● SHORT EXERCISE
Copy the listing below line for line, with no changes.

— START DATA —

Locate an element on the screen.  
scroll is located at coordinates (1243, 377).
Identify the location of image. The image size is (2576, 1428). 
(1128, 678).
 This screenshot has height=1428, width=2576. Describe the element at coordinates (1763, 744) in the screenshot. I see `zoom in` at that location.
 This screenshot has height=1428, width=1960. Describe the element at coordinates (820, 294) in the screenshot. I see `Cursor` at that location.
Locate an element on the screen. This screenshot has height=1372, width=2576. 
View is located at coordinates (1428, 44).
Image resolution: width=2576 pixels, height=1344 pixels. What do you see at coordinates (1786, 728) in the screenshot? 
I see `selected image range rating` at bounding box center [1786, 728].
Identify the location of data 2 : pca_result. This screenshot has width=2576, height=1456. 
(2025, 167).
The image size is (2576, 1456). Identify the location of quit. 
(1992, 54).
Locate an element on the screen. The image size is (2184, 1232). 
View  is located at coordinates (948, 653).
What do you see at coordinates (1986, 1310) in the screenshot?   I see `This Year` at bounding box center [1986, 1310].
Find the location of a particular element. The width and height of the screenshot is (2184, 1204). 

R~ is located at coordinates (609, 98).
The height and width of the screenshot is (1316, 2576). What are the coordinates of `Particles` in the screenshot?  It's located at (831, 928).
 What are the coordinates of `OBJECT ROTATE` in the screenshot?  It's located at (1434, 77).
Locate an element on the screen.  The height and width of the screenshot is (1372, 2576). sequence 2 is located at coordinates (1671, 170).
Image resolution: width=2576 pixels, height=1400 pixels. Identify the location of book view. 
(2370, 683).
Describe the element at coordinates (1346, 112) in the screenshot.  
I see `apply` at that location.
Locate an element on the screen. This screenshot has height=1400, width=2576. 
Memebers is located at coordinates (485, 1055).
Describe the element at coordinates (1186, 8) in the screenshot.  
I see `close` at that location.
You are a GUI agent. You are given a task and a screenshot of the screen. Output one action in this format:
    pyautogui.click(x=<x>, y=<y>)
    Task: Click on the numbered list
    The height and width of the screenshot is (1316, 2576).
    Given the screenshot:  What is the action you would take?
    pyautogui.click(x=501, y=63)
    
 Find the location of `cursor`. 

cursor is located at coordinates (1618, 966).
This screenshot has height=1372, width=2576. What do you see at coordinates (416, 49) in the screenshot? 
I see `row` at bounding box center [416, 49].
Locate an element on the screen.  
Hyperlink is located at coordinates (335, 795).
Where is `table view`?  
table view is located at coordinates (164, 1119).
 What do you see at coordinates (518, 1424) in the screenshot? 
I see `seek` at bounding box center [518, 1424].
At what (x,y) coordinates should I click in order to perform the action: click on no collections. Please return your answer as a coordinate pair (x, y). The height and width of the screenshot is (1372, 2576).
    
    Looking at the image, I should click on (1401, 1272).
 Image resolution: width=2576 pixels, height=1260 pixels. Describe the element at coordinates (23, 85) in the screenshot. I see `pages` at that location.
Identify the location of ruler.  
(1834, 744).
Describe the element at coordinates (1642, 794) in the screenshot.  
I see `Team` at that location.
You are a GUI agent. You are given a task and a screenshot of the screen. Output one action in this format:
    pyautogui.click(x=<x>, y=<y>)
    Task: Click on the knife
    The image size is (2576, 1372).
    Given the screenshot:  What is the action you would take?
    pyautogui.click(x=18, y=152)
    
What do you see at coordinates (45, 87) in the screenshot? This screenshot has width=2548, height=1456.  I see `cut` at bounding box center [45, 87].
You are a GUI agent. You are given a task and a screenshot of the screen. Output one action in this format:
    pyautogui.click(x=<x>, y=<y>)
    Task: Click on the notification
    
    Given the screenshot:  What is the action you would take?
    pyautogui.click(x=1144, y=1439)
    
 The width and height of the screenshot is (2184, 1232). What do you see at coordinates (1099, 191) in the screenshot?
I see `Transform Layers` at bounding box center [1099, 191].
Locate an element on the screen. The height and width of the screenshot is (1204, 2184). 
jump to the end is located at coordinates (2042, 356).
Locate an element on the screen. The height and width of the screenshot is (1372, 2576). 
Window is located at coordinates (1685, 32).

— END DATA —

● FINAL RESULT
Locate an element on the screen.  
scroll is located at coordinates (1243, 377).
Identify the location of image. The image size is (2576, 1428). 
(1128, 678).
 This screenshot has height=1428, width=2576. Describe the element at coordinates (1763, 744) in the screenshot. I see `zoom in` at that location.
 This screenshot has height=1428, width=1960. Describe the element at coordinates (820, 294) in the screenshot. I see `Cursor` at that location.
Locate an element on the screen. This screenshot has height=1372, width=2576. 
View is located at coordinates (1428, 44).
Image resolution: width=2576 pixels, height=1344 pixels. What do you see at coordinates (1786, 728) in the screenshot? 
I see `selected image range rating` at bounding box center [1786, 728].
Identify the location of data 2 : pca_result. This screenshot has width=2576, height=1456. 
(2025, 167).
The image size is (2576, 1456). Identify the location of quit. 
(1992, 54).
Locate an element on the screen. The image size is (2184, 1232). 
View  is located at coordinates (948, 653).
What do you see at coordinates (1986, 1310) in the screenshot?   I see `This Year` at bounding box center [1986, 1310].
Find the location of a particular element. The width and height of the screenshot is (2184, 1204). 

R~ is located at coordinates (609, 98).
The height and width of the screenshot is (1316, 2576). What are the coordinates of `Particles` in the screenshot?  It's located at (831, 928).
 What are the coordinates of `OBJECT ROTATE` in the screenshot?  It's located at (1434, 77).
Locate an element on the screen.  The height and width of the screenshot is (1372, 2576). sequence 2 is located at coordinates (1671, 170).
Image resolution: width=2576 pixels, height=1400 pixels. Identify the location of book view. 
(2370, 683).
Describe the element at coordinates (1346, 112) in the screenshot.  
I see `apply` at that location.
Locate an element on the screen. This screenshot has height=1400, width=2576. 
Memebers is located at coordinates (485, 1055).
Describe the element at coordinates (1186, 8) in the screenshot.  
I see `close` at that location.
You are a GUI agent. You are given a task and a screenshot of the screen. Output one action in this format:
    pyautogui.click(x=<x>, y=<y>)
    Task: Click on the numbered list
    The height and width of the screenshot is (1316, 2576).
    Given the screenshot:  What is the action you would take?
    pyautogui.click(x=501, y=63)
    
 Find the location of `cursor`. 

cursor is located at coordinates (1618, 966).
This screenshot has height=1372, width=2576. What do you see at coordinates (416, 49) in the screenshot? 
I see `row` at bounding box center [416, 49].
Locate an element on the screen.  
Hyperlink is located at coordinates (335, 795).
Where is `table view`?  
table view is located at coordinates (164, 1119).
 What do you see at coordinates (518, 1424) in the screenshot? 
I see `seek` at bounding box center [518, 1424].
At what (x,y) coordinates should I click in order to perform the action: click on no collections. Please return your answer as a coordinate pair (x, y). The height and width of the screenshot is (1372, 2576).
    
    Looking at the image, I should click on (1401, 1272).
 Image resolution: width=2576 pixels, height=1260 pixels. Describe the element at coordinates (23, 85) in the screenshot. I see `pages` at that location.
Identify the location of ruler.  
(1834, 744).
Describe the element at coordinates (1642, 794) in the screenshot.  
I see `Team` at that location.
You are a GUI agent. You are given a task and a screenshot of the screen. Output one action in this format:
    pyautogui.click(x=<x>, y=<y>)
    Task: Click on the knife
    The image size is (2576, 1372).
    Given the screenshot:  What is the action you would take?
    pyautogui.click(x=18, y=152)
    
What do you see at coordinates (45, 87) in the screenshot? This screenshot has width=2548, height=1456.  I see `cut` at bounding box center [45, 87].
You are a GUI agent. You are given a task and a screenshot of the screen. Output one action in this format:
    pyautogui.click(x=<x>, y=<y>)
    Task: Click on the notification
    
    Given the screenshot:  What is the action you would take?
    pyautogui.click(x=1144, y=1439)
    
 The width and height of the screenshot is (2184, 1232). What do you see at coordinates (1099, 191) in the screenshot?
I see `Transform Layers` at bounding box center [1099, 191].
Locate an element on the screen. The height and width of the screenshot is (1204, 2184). 
jump to the end is located at coordinates (2042, 356).
Locate an element on the screen. The height and width of the screenshot is (1372, 2576). 
Window is located at coordinates (1685, 32).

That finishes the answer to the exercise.